This blog is part of The Funding Crisis for Black Entrepreneurs series.
In our first piece, we laid out a bold challenge to funders: if you want to create sustainable change for Black entrepreneurs, you must rethink how you invest. We introduced a new holistic funding framework that goes beyond transactional support and short-term grants—one that prioritizes the relationships, infrastructure, and direct capital needed to create lasting Black wealth.
Now, in Part 2 of this series, we’re diving deeper into the first and most foundational pillar of that framework: Engagement.
For Black entrepreneurs, business isn’t just about transactions—it’s about trust. Historically, Black Wall Streets thrived because they were built on deep, interwoven networks of relationships, shared economic power, and cooperative support.

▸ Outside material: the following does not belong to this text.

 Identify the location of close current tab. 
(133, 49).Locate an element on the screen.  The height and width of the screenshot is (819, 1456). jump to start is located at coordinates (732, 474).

Yet today, mainstream funding models overlook this reality, failing to invest in the trust-based infrastructure that makes Black businesses grow.
Without intentional investment in deep relationship-building, funders will continue to see their dollars fall short. If trust isn’t present, capital won’t reach the businesses that need it, ecosystems won’t grow, and Black entrepreneurs will continue to operate within a system that wasn’t built for them.
Engagement must be the first and foundational investment in Black entrepreneur funding. It is the starting point for everything else—without trust, there is no access, no opportunity, and no sustainable growth. In this piece, we’ll examine the role of trust in Black business success, the historical and systemic forces that have eroded it, and the steps funders must take to rebuild and prioritize engagement as a core investment strategy.
If we truly want to see Black businesses thrive at scale, we have to stop treating relationships as an afterthought and start funding the work of engagement. Let’s dive in.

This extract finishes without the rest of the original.